**TASK STATEMENT:** From the line containing "The height and width of the screenshot is (524, 1024)." through the last line of the records below, output every line exactly as it appears, but leave out the pictures.

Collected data

· · · · · · ·

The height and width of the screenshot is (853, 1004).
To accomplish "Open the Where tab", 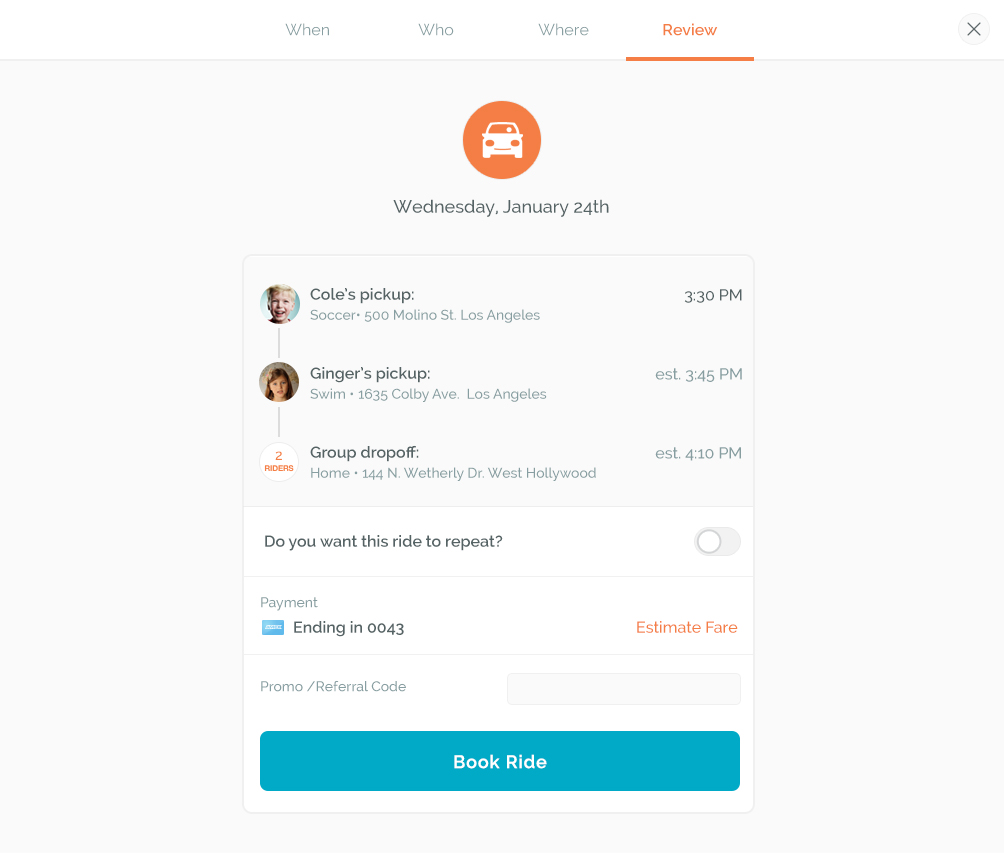I will click(563, 30).
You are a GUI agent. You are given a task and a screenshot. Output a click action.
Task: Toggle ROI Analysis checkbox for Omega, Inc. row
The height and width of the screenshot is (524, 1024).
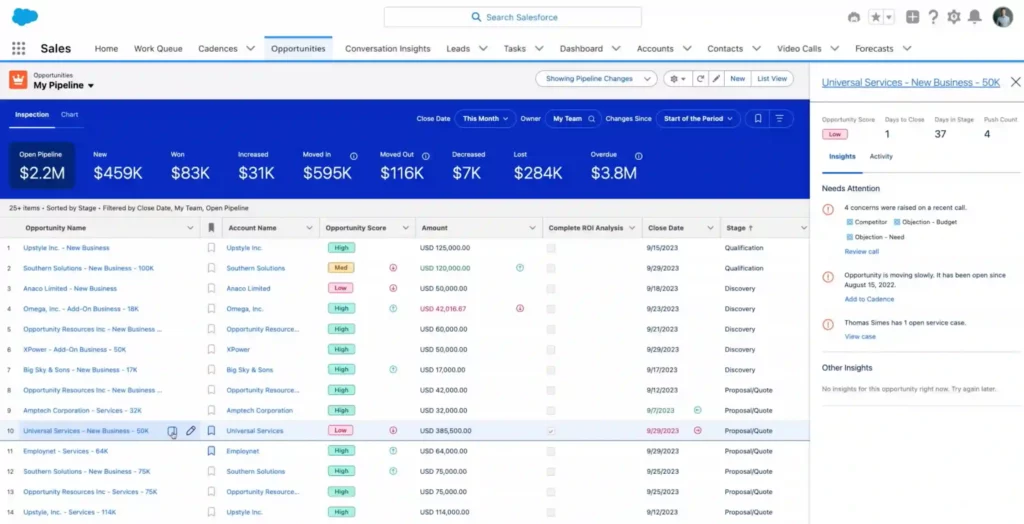point(551,309)
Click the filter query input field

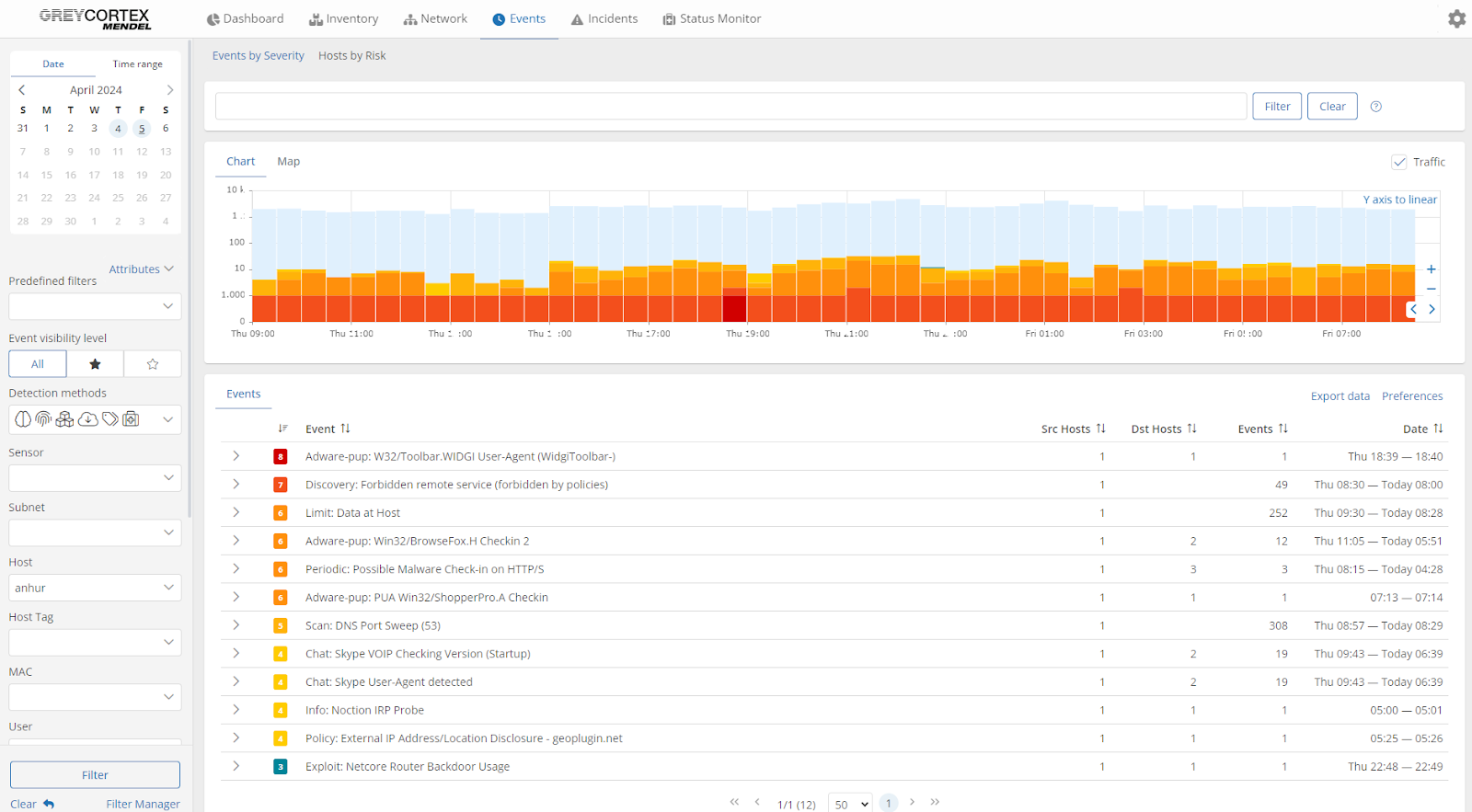(x=730, y=107)
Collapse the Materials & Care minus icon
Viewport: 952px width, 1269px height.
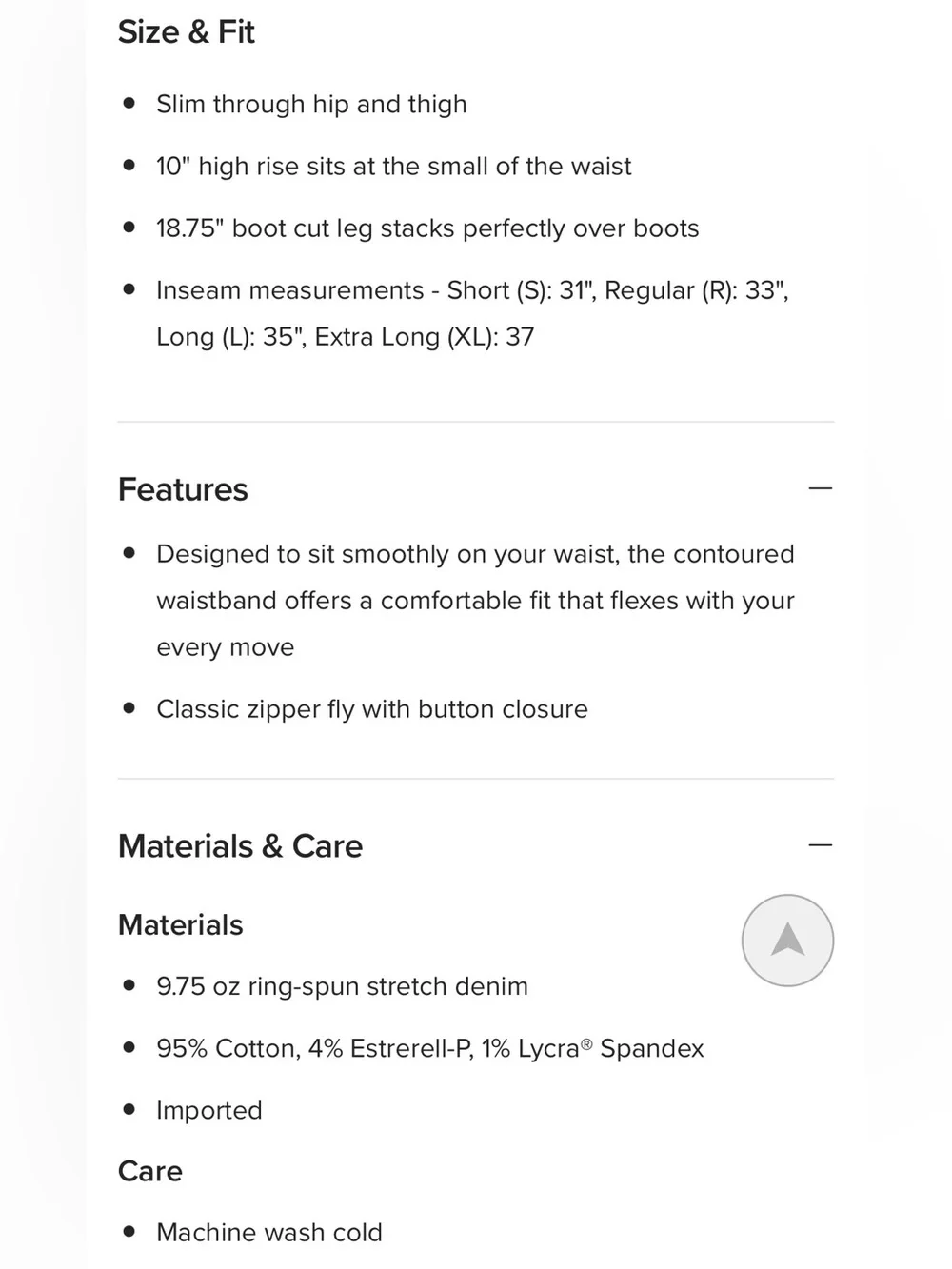click(x=820, y=845)
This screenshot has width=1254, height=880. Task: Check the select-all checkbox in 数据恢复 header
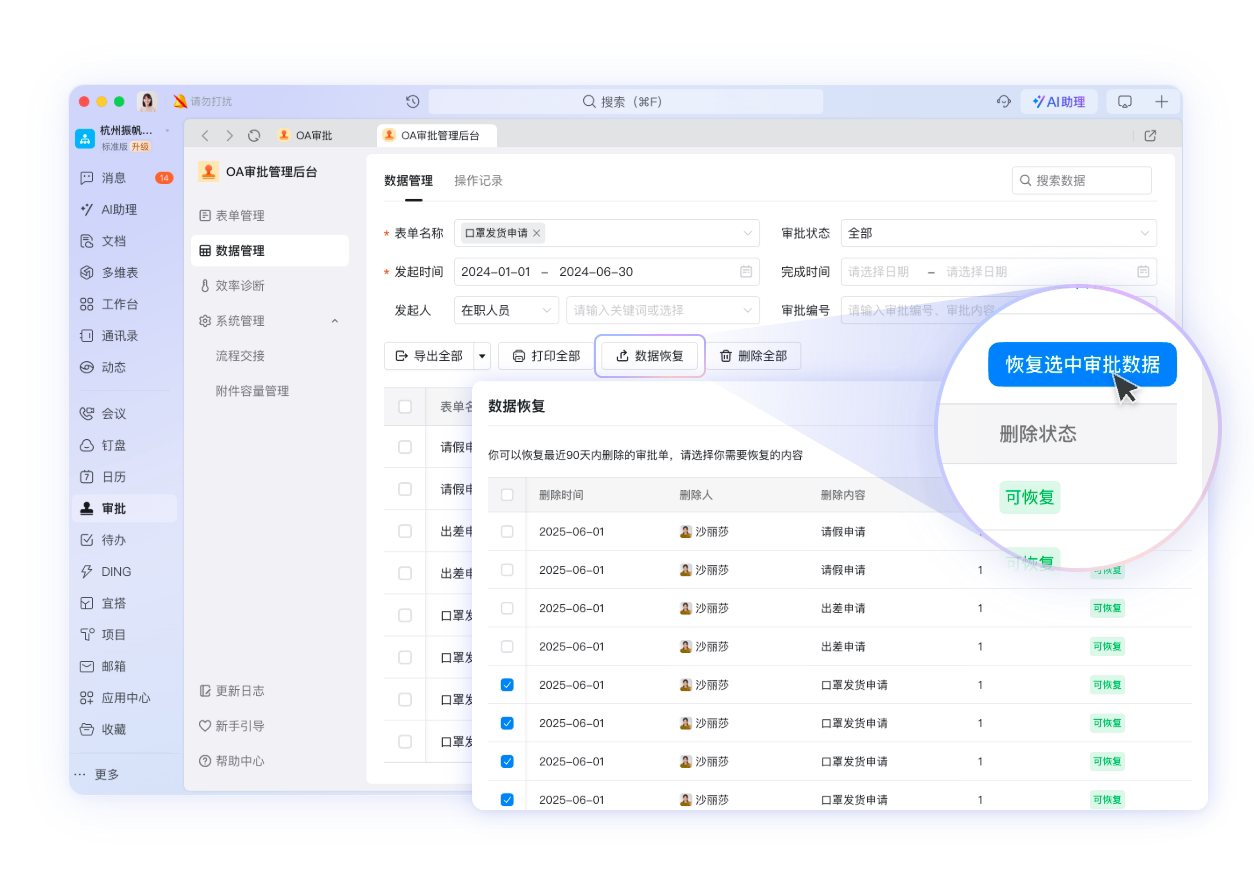[x=507, y=495]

· · · · · · ·

**RESULT OF THIS TASK:**
The height and width of the screenshot is (524, 1024).
point(551,309)
Click the filter query input field

(x=730, y=107)
Collapse the Materials & Care minus icon
Viewport: 952px width, 1269px height.
click(x=820, y=845)
This screenshot has width=1254, height=880. Task: Check the select-all checkbox in 数据恢复 header
[x=507, y=495]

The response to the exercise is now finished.